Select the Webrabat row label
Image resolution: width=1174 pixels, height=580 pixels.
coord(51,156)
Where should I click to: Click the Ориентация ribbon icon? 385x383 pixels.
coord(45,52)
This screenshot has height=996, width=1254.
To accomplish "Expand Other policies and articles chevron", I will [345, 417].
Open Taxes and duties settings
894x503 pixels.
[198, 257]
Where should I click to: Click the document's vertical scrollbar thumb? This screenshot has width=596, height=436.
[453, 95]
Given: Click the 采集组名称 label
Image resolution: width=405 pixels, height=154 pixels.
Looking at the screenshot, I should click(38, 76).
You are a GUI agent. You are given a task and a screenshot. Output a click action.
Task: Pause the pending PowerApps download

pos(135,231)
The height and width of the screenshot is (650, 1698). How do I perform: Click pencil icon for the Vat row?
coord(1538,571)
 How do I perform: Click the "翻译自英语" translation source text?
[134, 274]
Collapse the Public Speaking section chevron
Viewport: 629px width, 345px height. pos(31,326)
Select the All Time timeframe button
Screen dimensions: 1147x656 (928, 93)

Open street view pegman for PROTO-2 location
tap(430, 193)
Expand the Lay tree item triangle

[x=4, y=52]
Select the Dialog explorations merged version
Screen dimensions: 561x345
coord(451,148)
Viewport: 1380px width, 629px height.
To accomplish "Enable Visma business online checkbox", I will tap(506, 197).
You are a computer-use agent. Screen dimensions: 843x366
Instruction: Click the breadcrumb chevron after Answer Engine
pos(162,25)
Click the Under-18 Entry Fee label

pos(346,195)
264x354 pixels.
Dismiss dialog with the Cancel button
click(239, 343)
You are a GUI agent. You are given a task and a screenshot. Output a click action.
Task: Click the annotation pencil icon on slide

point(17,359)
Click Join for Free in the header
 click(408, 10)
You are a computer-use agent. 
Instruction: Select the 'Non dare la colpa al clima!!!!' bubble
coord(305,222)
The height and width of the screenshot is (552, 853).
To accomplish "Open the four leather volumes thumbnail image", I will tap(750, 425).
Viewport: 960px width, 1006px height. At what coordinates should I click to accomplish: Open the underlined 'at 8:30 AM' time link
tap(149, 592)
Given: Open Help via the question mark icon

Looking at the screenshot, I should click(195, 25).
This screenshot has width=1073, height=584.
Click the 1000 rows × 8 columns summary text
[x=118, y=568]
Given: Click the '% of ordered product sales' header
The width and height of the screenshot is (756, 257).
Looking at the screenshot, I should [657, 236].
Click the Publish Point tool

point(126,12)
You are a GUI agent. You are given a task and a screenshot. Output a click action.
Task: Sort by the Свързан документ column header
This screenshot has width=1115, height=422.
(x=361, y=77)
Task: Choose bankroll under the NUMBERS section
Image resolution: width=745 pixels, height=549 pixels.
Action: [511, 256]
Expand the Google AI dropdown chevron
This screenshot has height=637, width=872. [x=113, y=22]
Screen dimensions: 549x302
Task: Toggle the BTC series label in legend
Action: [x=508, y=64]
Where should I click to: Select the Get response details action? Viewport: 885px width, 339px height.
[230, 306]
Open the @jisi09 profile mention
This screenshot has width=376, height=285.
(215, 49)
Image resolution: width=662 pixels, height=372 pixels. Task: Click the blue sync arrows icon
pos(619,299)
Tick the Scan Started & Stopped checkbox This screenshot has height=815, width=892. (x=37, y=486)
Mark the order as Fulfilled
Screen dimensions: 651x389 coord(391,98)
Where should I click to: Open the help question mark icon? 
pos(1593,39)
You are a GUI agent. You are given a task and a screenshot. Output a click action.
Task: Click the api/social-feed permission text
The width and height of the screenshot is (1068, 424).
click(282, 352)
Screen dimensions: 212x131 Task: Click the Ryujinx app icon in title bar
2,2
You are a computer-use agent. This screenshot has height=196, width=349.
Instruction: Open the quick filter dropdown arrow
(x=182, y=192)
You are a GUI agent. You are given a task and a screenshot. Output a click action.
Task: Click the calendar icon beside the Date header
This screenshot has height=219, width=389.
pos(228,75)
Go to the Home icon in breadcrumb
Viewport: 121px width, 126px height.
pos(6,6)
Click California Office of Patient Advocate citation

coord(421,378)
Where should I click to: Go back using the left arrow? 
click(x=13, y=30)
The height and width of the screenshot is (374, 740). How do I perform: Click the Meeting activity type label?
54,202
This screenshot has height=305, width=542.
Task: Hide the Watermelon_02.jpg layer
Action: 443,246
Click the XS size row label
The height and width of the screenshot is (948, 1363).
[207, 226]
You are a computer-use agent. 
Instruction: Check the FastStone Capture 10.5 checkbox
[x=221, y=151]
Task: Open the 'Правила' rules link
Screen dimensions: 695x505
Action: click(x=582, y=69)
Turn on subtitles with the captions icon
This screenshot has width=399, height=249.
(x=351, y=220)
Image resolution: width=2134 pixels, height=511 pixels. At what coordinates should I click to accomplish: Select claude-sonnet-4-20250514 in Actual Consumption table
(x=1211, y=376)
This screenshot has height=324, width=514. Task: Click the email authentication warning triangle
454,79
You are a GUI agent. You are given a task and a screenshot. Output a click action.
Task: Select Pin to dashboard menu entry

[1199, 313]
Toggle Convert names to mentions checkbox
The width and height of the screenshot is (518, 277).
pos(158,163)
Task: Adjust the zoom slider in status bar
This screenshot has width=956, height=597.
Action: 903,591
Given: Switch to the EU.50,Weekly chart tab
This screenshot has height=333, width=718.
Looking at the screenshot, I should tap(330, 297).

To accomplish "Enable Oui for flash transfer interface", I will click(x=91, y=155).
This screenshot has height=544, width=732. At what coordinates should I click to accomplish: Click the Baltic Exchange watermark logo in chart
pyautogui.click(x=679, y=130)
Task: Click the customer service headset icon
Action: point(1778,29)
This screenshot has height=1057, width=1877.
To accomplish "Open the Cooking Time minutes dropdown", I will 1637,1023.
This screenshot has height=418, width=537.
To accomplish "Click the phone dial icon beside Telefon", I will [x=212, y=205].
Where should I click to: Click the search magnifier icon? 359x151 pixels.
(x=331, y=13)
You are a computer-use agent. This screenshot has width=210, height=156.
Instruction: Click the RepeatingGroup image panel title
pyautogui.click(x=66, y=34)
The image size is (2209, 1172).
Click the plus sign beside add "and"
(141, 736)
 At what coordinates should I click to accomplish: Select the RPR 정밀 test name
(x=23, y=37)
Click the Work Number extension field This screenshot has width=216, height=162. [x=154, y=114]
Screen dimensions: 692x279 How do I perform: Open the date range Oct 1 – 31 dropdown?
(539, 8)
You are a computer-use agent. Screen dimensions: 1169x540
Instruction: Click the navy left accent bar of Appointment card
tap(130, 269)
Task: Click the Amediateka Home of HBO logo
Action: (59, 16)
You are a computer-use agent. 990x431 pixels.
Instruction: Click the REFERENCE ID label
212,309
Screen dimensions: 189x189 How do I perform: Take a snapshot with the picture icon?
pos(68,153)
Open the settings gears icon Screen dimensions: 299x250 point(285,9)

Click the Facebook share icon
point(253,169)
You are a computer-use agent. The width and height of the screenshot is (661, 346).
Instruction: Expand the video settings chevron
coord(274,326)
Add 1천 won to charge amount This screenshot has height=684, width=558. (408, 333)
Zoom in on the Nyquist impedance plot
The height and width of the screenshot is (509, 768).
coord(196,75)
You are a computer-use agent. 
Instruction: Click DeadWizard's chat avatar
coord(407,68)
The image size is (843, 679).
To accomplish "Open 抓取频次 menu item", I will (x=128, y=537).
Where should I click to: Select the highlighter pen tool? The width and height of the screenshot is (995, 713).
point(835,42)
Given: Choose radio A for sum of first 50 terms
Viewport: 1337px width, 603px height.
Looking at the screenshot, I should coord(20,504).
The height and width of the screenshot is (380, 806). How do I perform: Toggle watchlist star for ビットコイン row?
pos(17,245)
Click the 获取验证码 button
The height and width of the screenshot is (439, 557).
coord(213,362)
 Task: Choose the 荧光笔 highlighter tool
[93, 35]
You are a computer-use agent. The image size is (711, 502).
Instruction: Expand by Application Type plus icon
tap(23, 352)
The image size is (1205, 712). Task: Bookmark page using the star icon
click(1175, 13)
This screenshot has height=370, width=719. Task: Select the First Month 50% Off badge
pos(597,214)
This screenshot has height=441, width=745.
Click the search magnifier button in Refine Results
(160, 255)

» **Task requirements**
Check each line of the listing above for the string "computer" and return those that contain it.

» **Solution below**
You are a computer-use agent. Screen dimensions: 843x366
You are a computer-use agent. 
You are a computer-use agent. This screenshot has height=196, width=349.
You are a computer-use agent. 
You are a computer-use agent. This screenshot has width=210, height=156.
You are a computer-use agent. Screen dimensions: 1169x540
You are a computer-use agent. 990x431 pixels.
You are a computer-use agent. The width and height of the screenshot is (661, 346).
You are a computer-use agent. 
You are a computer-use agent. The image size is (711, 502).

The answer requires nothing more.